- Opening Delimiter -
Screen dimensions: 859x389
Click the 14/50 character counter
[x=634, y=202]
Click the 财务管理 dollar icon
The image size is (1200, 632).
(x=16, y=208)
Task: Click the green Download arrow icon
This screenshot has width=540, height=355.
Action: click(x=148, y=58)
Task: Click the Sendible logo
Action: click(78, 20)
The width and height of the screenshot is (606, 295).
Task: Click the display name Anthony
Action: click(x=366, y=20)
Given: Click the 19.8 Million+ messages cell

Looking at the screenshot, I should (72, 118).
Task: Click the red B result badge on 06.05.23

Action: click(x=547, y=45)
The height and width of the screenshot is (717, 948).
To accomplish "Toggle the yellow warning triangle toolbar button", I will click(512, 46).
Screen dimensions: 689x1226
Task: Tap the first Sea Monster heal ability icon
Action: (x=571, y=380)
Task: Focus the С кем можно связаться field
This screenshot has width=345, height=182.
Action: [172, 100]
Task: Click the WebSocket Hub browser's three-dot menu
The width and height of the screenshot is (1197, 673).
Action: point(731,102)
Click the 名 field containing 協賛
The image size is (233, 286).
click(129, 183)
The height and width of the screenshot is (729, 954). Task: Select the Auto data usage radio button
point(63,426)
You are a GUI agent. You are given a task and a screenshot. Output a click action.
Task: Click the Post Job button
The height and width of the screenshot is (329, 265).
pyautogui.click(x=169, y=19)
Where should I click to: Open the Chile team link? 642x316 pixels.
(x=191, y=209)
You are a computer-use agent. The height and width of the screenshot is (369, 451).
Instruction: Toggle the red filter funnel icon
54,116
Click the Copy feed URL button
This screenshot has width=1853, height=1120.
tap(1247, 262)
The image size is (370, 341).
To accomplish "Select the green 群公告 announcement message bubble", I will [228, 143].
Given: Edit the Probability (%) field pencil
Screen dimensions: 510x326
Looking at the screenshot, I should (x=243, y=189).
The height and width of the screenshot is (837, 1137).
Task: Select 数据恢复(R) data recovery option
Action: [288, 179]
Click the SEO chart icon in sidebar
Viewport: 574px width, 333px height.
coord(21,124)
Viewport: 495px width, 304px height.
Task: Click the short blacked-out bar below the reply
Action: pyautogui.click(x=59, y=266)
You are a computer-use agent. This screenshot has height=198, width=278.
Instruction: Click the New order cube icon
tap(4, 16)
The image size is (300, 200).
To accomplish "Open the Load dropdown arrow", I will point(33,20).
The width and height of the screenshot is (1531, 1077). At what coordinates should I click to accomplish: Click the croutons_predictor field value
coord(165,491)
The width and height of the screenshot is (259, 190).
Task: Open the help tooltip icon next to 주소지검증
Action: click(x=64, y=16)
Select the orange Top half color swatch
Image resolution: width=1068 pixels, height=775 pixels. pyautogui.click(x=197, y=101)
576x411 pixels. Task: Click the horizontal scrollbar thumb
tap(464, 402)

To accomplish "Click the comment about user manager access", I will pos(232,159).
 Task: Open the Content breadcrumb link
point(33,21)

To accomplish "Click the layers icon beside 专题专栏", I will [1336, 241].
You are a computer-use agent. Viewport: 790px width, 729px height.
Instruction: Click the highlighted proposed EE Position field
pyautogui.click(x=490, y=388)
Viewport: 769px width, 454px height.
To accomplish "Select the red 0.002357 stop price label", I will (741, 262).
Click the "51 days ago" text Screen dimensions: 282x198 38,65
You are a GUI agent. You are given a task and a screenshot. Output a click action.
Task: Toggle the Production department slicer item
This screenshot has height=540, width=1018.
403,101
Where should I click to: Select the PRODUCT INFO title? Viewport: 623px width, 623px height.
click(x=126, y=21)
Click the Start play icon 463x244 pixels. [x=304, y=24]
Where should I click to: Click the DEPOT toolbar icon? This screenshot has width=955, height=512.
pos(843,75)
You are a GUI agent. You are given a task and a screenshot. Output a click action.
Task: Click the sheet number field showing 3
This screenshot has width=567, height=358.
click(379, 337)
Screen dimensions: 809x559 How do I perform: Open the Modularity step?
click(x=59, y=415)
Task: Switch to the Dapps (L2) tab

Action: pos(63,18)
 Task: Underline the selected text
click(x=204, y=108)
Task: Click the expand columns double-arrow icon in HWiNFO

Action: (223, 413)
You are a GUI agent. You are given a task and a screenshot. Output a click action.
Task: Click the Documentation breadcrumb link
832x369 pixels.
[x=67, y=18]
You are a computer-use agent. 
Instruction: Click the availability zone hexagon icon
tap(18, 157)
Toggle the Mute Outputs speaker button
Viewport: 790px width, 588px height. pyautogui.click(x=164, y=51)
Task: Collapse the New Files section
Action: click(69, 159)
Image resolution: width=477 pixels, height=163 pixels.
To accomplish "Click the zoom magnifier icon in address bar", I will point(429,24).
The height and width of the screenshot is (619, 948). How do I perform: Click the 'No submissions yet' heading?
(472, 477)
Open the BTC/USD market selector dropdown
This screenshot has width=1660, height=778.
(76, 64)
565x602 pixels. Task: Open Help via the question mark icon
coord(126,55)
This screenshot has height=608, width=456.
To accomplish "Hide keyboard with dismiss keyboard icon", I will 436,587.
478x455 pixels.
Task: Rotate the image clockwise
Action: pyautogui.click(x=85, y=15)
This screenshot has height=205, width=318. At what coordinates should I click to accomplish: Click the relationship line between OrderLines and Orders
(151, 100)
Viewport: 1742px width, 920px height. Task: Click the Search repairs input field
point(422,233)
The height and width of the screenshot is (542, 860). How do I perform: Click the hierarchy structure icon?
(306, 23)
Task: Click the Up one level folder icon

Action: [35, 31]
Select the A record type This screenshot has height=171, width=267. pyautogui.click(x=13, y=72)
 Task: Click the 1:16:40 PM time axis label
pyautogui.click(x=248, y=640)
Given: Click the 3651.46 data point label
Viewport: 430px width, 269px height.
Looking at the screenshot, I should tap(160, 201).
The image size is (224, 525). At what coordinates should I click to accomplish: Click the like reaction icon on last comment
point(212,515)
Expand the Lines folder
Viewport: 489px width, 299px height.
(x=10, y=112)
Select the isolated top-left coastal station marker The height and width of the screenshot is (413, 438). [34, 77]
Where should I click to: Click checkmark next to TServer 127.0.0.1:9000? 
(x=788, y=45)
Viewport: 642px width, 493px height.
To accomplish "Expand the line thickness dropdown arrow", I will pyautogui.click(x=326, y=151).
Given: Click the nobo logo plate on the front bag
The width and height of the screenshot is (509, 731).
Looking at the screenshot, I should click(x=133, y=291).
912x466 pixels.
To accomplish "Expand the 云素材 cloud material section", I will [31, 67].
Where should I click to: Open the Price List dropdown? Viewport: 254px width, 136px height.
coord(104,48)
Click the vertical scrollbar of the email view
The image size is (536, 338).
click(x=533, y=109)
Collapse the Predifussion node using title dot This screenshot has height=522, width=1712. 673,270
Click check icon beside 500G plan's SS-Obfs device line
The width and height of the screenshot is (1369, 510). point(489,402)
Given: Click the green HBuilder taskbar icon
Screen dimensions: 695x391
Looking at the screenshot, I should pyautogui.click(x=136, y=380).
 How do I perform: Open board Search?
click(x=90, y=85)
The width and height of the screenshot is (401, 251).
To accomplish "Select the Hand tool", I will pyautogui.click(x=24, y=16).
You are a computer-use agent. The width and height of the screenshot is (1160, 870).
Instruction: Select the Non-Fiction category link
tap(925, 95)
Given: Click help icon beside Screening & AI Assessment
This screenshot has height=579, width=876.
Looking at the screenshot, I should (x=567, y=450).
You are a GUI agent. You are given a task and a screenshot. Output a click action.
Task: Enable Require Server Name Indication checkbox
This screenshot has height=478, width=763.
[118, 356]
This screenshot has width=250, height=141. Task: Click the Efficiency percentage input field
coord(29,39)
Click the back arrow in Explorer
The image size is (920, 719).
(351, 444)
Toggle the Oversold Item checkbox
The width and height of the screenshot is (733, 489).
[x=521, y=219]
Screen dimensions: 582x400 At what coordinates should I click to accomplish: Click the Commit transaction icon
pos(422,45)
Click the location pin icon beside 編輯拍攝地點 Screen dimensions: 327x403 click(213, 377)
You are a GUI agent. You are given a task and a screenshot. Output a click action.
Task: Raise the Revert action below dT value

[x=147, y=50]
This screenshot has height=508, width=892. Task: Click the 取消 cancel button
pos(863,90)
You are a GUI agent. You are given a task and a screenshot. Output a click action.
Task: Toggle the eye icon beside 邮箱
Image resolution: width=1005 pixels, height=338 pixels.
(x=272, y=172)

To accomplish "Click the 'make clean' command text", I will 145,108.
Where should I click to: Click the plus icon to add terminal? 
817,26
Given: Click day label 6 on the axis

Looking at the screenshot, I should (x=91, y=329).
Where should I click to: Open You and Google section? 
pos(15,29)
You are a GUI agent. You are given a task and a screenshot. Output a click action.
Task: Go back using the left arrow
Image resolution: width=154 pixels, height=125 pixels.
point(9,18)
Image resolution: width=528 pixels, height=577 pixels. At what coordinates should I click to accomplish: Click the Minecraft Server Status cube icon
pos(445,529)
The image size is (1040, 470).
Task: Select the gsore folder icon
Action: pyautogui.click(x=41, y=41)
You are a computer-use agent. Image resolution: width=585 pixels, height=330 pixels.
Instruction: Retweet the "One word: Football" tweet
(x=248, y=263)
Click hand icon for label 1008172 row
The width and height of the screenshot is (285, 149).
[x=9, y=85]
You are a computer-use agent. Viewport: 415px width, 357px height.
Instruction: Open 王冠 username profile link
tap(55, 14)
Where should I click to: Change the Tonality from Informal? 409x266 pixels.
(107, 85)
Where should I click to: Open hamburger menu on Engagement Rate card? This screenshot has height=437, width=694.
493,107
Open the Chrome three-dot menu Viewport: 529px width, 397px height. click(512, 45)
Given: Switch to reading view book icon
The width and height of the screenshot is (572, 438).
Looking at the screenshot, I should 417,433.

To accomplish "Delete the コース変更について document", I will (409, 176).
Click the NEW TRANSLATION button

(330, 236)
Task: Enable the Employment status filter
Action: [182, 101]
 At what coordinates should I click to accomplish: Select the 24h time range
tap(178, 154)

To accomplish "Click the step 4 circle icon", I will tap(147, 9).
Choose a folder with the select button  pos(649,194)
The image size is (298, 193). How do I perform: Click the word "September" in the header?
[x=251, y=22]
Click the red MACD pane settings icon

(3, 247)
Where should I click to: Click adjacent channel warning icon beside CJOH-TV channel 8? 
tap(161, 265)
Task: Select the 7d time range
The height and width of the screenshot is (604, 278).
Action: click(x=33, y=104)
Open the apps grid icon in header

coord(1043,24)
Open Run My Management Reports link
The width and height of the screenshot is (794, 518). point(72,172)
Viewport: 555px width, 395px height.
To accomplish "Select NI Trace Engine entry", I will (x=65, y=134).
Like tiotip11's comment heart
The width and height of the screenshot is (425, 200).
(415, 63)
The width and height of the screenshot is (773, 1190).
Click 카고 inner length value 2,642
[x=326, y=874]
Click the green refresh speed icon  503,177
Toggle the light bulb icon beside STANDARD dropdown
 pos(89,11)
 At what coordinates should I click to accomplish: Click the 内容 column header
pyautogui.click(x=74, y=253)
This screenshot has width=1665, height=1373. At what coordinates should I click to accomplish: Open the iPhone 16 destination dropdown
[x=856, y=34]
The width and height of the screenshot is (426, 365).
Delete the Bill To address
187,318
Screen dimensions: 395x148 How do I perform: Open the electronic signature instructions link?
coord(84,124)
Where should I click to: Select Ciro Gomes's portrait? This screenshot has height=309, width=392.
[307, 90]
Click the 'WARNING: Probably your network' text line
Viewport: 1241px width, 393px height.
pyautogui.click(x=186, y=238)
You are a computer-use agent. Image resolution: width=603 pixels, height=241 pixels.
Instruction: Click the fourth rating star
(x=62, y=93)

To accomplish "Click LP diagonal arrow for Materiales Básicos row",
- Closing Delimiter -
## DIRECTIONS FOR THIS TASK
Each line containing the word "left" must be pulled from the listing and copied.

## SOLUTION TO THE PROBLEM
Select the isolated top-left coastal station marker The height and width of the screenshot is (413, 438). [34, 77]
Task: Go back using the left arrow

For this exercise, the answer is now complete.